DPBench: Structural Determinants of Multi-Agent LLM Coordination Under Simultaneous Resource Contention
Najmul Hasan, Prashanth BusiReddyGari
We present DPBench, a benchmark for evaluating coordination in multi-agent systems built from large language models. Existing benchmarks measure task-level success under a fixed protocol; the structural conditions under which coordination succeeds or fails at all have not been characterised. DPBench adapts the Dining Philosophers problem into a controlled testbed where the action protocol, the communication structure, the prompting strategy, and the group size each vary independently. We evaluate five frontier LLMs (GPT-5.2, Claude Opus 4.5, Grok 4.1, Gemini 2.5 Flash, Llama 4 Maverick) against a uniform-random baseline.

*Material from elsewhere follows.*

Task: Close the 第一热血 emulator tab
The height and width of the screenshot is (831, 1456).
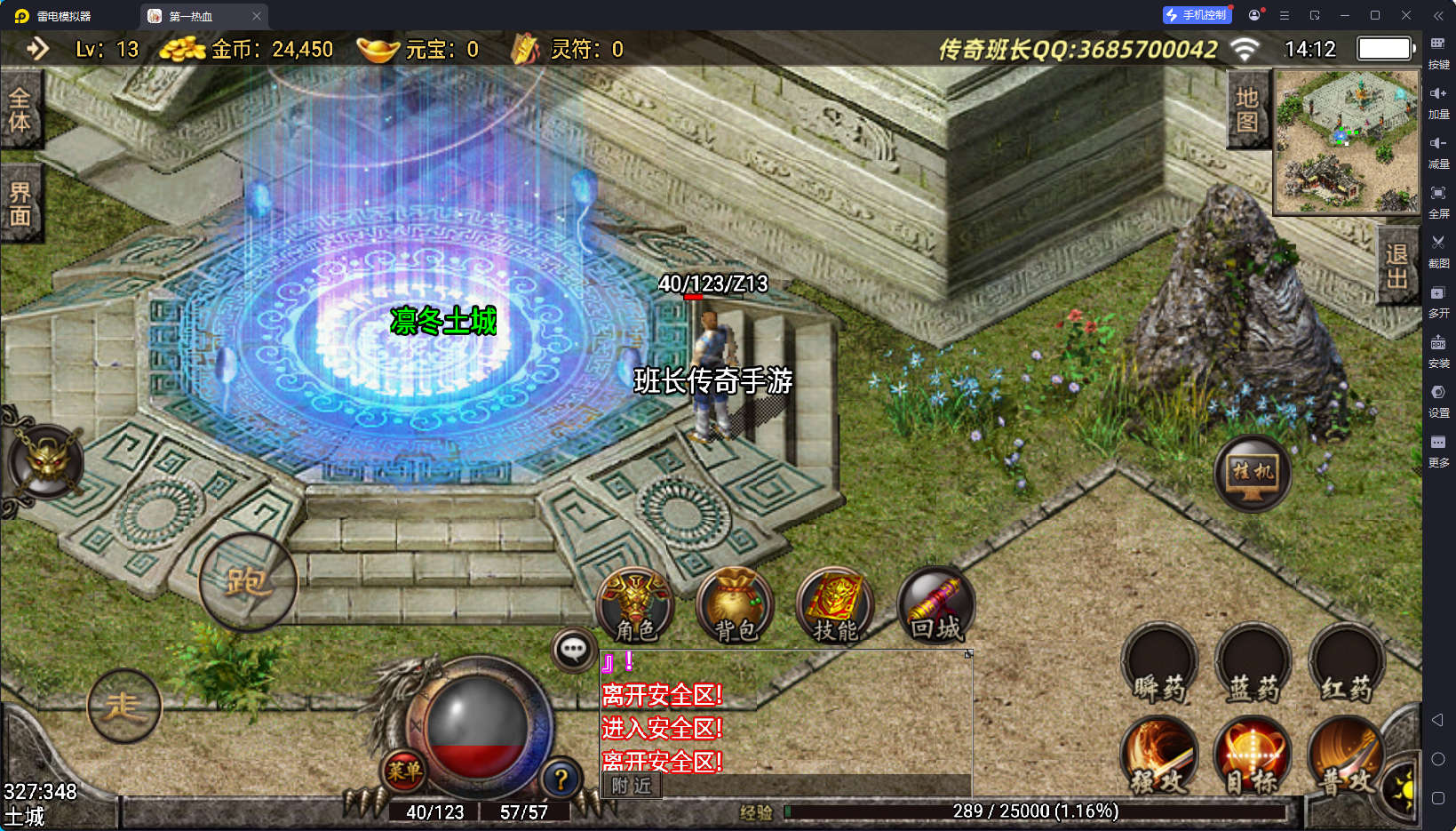Action: pyautogui.click(x=257, y=16)
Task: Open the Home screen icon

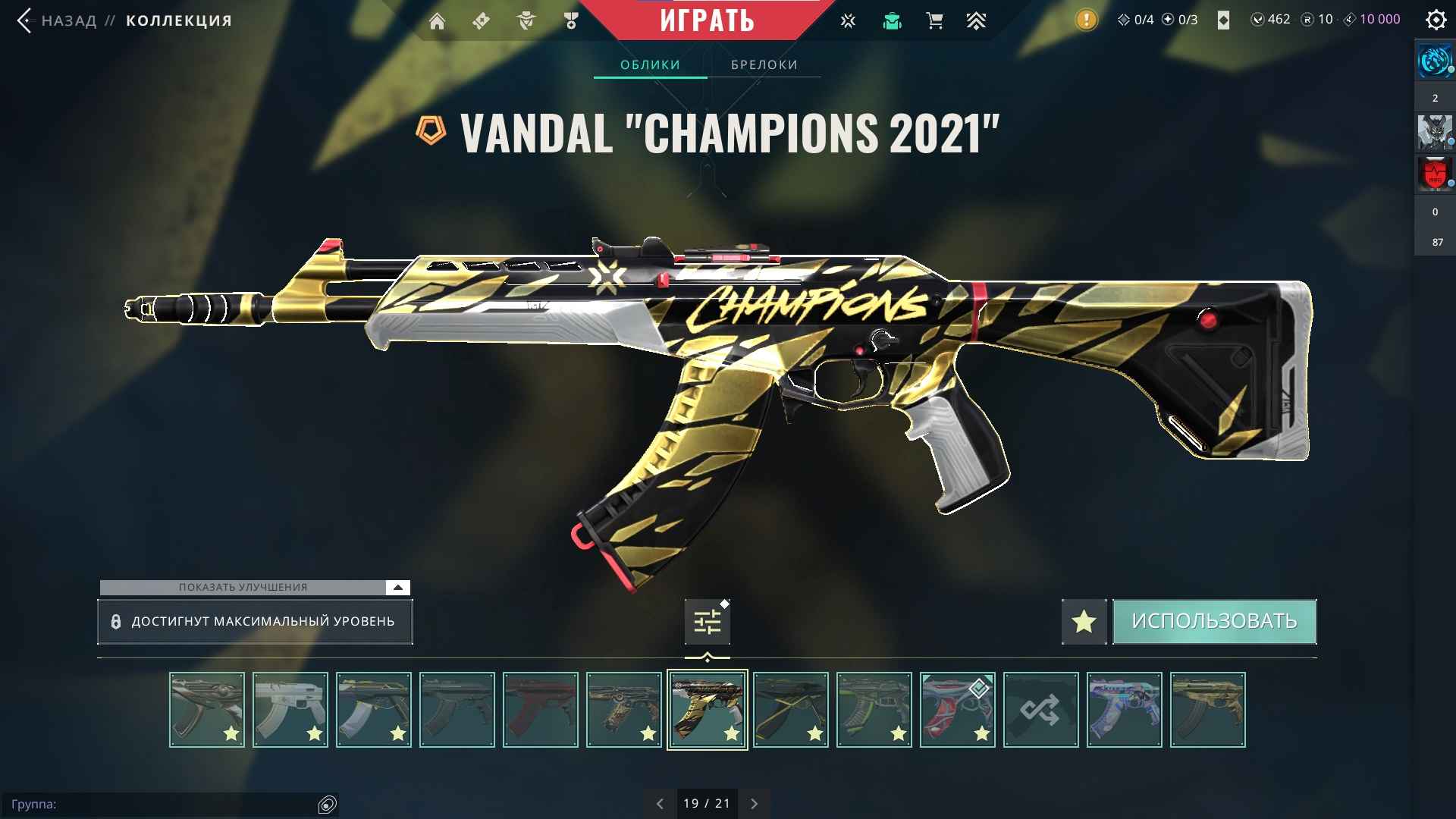Action: (x=437, y=20)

Under simultaneous action at N=5 with the default prompt, deadlock ranges from 25.0% (95% Wilson CI [11.2, 46.9]) for GPT-5.2 to 90.0% [74.4, 96.5] for Gemini 2.5 Flash; sequential action is solved by three of the five LLMs plus the random baseline. Holding the model fixed at Gemini 2.5 Flash, three protocol variables drive deadlock from 90% to a 0% point estimate (Wilson upper bound 16.1% at n=20): three rounds of pre-commitment communication (vs. single-round 86.7%), a prompt encoding a classical concurrency primitive (0.0% for resource-ordering and symmetry-breaking, against 100% for the minimal prompt), or doubling the group from N=5 to N=10 (90.0% to 10.0%). Single-round messaging and memory of past timesteps do not change the rate at the sample size we ran. On the model that fails most, whether it coordinates or deadlocks is determined by the protocol, not by raw capability.